1. A method of associating one or more drivers to a vehicle, the method comprising:
providing a reference itinerary between a first destination O and a second destination A, and N reference locations L1, L2, . . . , LN situated on said reference itinerary;
for each of different journeys performed by any one of the drivers by driving the vehicle on the reference itinerary,
capturing at least one signal capable of representing the driving of said driver in connection with each of said N reference locations L1, L2, . . . , LN; and
comparatively evaluating the captured signals.
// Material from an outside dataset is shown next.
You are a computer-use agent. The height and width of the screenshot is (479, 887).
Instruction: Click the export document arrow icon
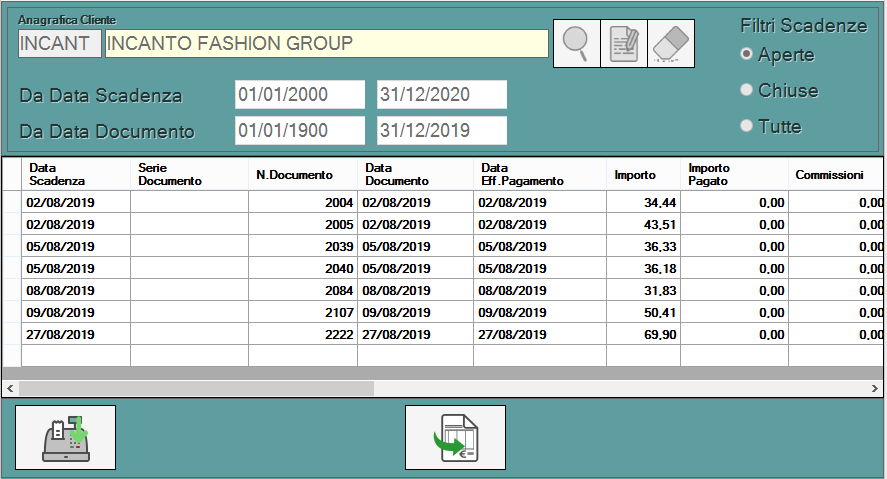[x=455, y=438]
2. A method according to claim 1, wherein comparatively evaluating the captured signals comprises:
processing the captured signals to obtain N post-processing results for each signal, said N results being associated, respectively, with said reference locations along the reference itinerary; and
evaluating the post-processing results.
3. A method according to claim 2, wherein the method further comprises:
transmitting the captured signals and/or the post-processing results to a remote server or memory;
wherein processing the captured signals and/or evaluating the post-processing results are carried out remotely;
wherein transmitting the captured signals and/or post-processing results to the remote server or memory are optionally carried out by a telematics system associated with the vehicle.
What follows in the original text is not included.